Founders Fund I has already produced an exit. zofiQ, a Toronto-based agentic AI company for MSPs, was acquired by ConnectWise, a major US IT management software platform. The deal returned 5.3 times Top Down’s initial investment.
ConnectWise is a dominant player in the MSP software market, offering professional services automation, remote monitoring, and cybersecurity tools. Its acquisition of zofiQ shows that established platforms are actively seeking AI capabilities to bolt onto their existing suites. For other startups in the Top Down portfolio, the exit provides a valuation benchmark and a proof point that strategic acquirers will pay up for AI-native MSP tools.
A 5.3x return on a seed-stage investment in a short holding period is a strong outcome, particularly in a sector that has not historically attracted venture-scale exits. The multiple suggests that strategic buyers see urgency in adding AI functionality before competitors do. That dynamic could accelerate M&A activity across the MSP software landscape, compressing holding periods for early investors and raising the floor on pre-money valuations for the next cohort of startups.

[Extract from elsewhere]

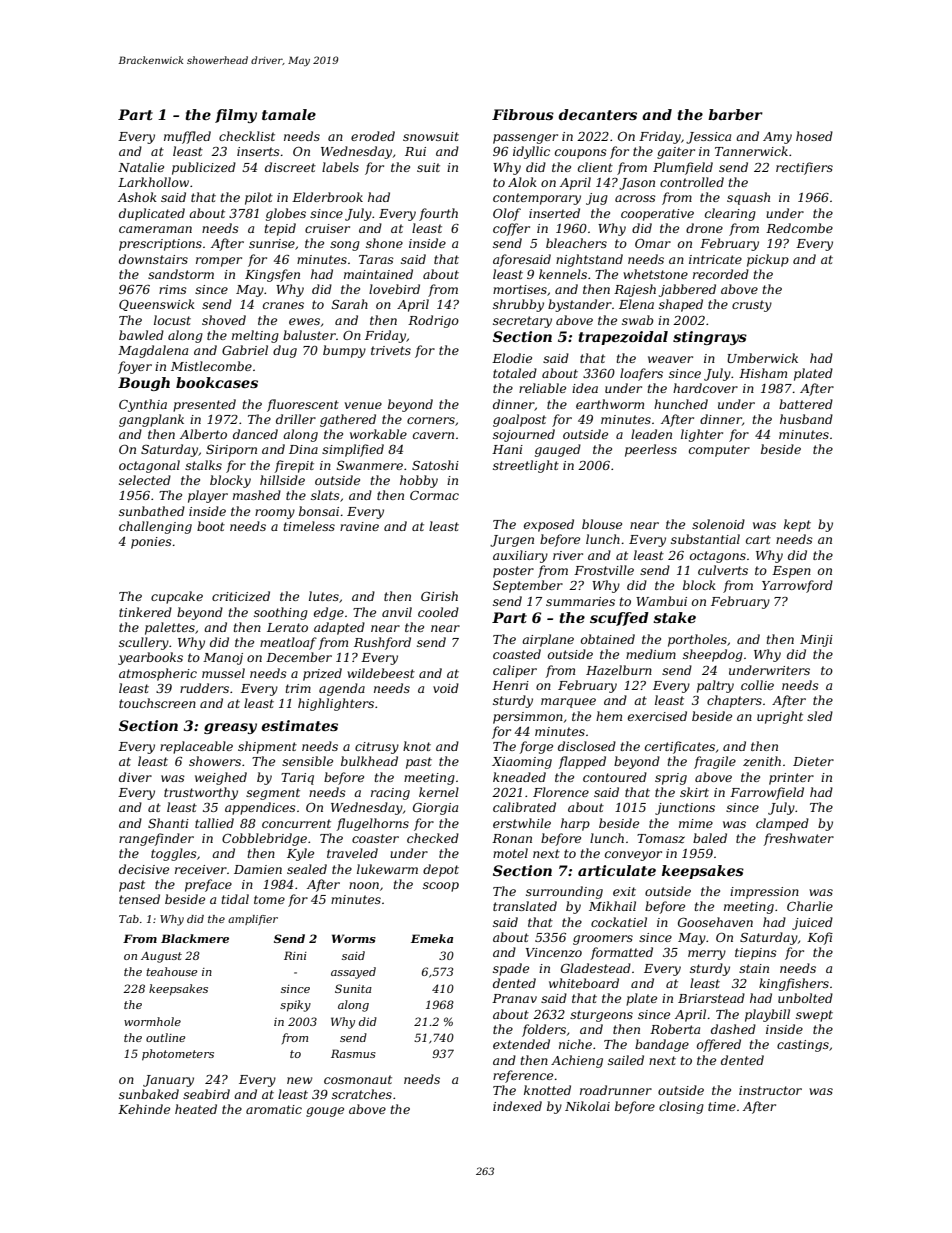 Image resolution: width=952 pixels, height=1233 pixels. Describe the element at coordinates (431, 420) in the screenshot. I see `corners` at that location.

The close of Founders Fund I is a single data point. Taken alongside the zofiQ exit and the operator-heavy LP base, it forms a pattern that has implications beyond the private market.
Dedicated capital for MSP software startups means more companies will build AI tools specifically for the managed services workflow. That accelerates the adoption curve for MSPs, which in turn pulls AI deeper into the SMB technology stack. The readthrough is that SMBs will gain access to AI capabilities–automated threat response, predictive maintenance, intelligent ticket routing–that were previously available only to enterprises with large internal IT teams.

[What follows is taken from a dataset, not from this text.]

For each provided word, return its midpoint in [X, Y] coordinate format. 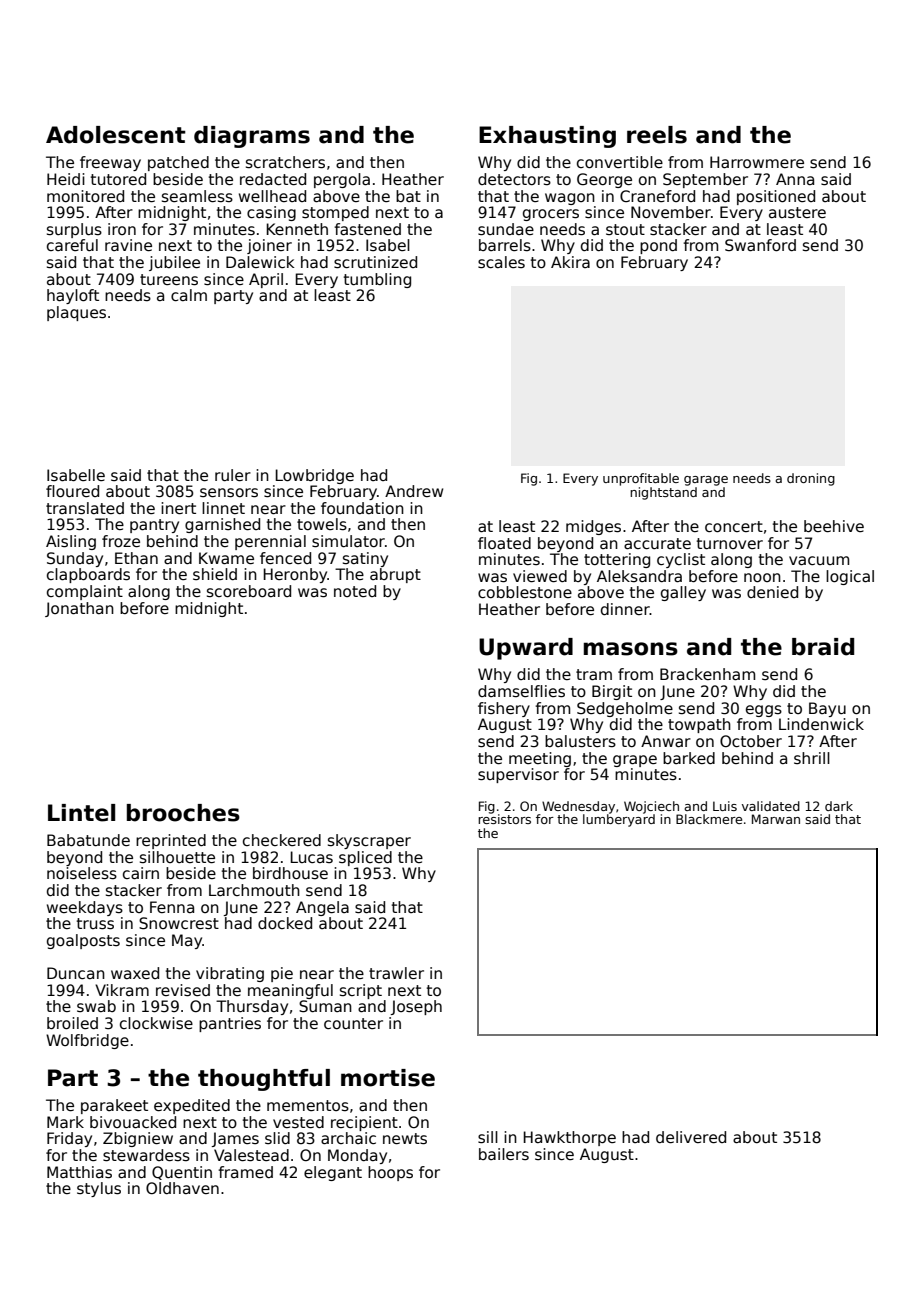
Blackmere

Legacy MSP software providers now face a choice: build AI capabilities in-house or acquire them. ConnectWise chose acquisition. Other platforms, including private equity-backed rollups, may follow. That could create a seller’s market for AI-native MSP startups, benefiting funds like Top Down that got in early. For public market investors, the direct exposure is limited because most MSP software companies are private. The indirect exposure runs through cloud providers and semiconductor companies that supply the infrastructure for AI workloads, though that link is several steps removed.
The next concrete marker is whether other VC firms raise dedicated MSP software funds or allocate more from existing vehicles. A follow-on fund from Top Down, or a similar vehicle from another manager, would confirm that the category is institutionalizing. Additional exits at strong multiples would validate the 5.3x benchmark. On the downside, a slowdown in MSP IT spending or a pullback in AI hype could stretch holding periods and pressure valuations. For now, the signal from Vancouver is that the invisible infrastructure is becoming visible to institutional capital.